Exercise requirements » Say how many lines in the records include the string "computer", adding no other words.

Listed entries »
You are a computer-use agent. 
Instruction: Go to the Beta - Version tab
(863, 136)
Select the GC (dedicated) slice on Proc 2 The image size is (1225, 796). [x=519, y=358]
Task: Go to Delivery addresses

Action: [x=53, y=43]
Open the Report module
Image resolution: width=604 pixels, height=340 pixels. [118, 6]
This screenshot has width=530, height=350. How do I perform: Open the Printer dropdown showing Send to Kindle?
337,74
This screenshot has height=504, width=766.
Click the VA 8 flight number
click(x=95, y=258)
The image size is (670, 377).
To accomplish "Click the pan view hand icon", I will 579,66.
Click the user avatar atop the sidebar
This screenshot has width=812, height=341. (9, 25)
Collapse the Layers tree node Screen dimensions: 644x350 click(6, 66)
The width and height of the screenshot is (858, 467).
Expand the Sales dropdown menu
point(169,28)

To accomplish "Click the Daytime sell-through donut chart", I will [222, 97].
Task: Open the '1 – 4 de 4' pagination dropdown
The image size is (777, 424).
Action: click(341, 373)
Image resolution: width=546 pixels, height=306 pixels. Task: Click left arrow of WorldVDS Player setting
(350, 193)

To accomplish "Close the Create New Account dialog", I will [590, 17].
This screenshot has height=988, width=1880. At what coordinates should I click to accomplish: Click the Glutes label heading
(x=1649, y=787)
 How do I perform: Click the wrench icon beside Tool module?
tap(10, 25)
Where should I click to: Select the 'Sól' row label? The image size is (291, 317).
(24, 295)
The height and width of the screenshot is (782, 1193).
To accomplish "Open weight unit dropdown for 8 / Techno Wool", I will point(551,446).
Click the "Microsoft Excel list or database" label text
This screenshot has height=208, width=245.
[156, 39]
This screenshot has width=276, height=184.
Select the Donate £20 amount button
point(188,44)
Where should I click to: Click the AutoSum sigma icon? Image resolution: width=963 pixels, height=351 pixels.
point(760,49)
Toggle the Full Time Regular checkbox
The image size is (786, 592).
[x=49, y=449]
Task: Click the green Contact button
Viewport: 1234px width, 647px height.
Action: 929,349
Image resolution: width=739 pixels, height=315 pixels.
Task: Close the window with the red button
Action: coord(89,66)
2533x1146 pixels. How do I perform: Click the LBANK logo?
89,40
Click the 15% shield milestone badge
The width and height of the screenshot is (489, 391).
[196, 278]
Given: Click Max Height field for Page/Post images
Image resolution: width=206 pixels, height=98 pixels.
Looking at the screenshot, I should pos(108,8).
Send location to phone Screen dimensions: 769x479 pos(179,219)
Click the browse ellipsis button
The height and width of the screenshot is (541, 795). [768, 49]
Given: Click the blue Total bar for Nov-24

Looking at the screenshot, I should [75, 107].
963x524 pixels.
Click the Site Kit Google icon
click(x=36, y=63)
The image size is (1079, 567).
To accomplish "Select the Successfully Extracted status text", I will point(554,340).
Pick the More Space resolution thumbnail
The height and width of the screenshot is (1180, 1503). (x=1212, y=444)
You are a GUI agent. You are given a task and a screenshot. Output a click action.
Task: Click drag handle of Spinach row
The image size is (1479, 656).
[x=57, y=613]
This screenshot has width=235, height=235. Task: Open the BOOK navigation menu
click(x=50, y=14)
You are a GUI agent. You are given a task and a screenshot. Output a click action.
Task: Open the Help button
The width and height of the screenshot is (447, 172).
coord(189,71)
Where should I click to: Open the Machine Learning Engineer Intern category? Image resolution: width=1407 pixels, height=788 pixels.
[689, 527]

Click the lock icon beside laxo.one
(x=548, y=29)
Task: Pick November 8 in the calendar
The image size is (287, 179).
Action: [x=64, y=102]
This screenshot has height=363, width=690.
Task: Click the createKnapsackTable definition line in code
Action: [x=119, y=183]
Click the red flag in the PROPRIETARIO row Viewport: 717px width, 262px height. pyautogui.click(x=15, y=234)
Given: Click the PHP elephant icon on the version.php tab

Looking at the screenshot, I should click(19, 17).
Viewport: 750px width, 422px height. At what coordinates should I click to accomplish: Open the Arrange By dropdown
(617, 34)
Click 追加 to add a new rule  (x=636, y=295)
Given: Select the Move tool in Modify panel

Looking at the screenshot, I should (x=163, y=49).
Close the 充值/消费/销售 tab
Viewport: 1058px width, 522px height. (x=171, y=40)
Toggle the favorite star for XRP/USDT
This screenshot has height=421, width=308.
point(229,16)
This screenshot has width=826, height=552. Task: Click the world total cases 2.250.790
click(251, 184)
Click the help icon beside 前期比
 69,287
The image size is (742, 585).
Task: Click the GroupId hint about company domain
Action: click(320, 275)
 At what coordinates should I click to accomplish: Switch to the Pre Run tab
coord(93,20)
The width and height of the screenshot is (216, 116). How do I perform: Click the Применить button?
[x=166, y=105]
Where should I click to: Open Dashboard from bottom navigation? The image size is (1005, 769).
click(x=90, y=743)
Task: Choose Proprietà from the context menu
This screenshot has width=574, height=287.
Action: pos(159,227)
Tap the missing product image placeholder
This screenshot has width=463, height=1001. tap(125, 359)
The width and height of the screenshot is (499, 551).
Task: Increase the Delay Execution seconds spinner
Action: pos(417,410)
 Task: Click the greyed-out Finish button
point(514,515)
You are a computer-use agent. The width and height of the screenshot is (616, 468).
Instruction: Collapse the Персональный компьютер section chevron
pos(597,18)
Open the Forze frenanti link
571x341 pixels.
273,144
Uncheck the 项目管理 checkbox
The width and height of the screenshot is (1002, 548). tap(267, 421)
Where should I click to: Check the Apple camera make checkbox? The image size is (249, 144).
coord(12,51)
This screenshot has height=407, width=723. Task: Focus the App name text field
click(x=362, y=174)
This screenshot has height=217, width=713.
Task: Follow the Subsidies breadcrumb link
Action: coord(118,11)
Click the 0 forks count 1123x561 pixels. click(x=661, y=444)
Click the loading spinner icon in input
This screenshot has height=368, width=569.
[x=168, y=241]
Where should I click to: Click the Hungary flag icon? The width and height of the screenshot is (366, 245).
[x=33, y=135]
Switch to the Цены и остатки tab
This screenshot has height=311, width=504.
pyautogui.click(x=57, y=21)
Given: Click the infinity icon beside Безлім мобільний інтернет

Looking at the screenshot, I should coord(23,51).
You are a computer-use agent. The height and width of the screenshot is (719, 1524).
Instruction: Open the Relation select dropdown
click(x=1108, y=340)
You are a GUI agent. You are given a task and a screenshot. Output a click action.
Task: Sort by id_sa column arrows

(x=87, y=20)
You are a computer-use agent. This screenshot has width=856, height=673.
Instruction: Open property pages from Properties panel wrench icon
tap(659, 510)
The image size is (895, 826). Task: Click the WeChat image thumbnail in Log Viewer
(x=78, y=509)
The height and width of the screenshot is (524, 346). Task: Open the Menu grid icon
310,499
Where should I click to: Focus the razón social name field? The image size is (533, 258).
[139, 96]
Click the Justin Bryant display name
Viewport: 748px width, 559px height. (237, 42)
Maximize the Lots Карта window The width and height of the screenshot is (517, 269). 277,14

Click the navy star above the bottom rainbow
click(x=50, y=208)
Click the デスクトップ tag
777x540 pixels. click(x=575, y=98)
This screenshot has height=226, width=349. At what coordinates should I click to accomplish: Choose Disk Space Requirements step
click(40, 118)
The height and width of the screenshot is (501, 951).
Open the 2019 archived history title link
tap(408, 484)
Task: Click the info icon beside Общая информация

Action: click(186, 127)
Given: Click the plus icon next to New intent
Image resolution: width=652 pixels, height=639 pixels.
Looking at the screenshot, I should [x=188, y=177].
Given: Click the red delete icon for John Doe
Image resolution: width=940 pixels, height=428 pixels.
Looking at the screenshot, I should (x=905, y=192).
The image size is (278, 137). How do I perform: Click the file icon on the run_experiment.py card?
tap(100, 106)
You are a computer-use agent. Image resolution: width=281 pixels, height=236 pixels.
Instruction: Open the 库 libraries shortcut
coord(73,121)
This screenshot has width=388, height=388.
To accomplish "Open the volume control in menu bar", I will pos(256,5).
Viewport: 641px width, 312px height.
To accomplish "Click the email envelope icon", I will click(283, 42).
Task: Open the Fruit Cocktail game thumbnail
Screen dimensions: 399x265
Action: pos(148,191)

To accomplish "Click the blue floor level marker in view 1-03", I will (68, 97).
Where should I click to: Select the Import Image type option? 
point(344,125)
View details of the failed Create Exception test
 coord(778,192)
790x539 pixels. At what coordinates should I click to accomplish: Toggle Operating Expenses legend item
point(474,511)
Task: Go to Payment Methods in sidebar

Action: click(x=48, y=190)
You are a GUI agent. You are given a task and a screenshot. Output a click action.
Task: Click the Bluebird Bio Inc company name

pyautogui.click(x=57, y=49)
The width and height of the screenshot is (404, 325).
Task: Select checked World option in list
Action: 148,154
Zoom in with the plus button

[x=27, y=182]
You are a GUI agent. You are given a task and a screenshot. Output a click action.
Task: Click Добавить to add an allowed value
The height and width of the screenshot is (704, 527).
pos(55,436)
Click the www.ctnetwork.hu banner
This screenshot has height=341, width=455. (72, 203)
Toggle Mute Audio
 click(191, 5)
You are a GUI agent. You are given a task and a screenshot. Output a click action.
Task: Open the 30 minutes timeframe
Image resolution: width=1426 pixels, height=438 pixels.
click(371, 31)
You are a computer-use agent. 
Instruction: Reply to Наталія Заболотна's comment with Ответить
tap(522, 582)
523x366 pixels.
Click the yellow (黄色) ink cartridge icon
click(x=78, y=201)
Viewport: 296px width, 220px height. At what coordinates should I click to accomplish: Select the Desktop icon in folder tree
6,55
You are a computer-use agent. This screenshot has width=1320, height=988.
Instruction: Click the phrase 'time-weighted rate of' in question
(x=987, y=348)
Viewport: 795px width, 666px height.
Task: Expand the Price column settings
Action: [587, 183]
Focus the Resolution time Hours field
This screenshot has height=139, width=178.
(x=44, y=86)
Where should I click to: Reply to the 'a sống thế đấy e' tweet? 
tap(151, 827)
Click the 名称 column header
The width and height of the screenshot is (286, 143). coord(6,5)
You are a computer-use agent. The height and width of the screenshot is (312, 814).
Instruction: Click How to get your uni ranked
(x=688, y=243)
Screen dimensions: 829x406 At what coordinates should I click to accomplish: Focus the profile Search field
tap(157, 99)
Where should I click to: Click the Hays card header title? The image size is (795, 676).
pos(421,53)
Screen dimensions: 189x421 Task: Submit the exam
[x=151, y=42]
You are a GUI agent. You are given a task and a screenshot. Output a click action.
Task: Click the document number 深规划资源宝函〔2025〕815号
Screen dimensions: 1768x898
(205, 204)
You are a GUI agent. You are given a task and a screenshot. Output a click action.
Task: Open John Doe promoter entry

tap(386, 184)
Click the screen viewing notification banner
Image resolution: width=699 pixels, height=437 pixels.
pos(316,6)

Finished exercise » 8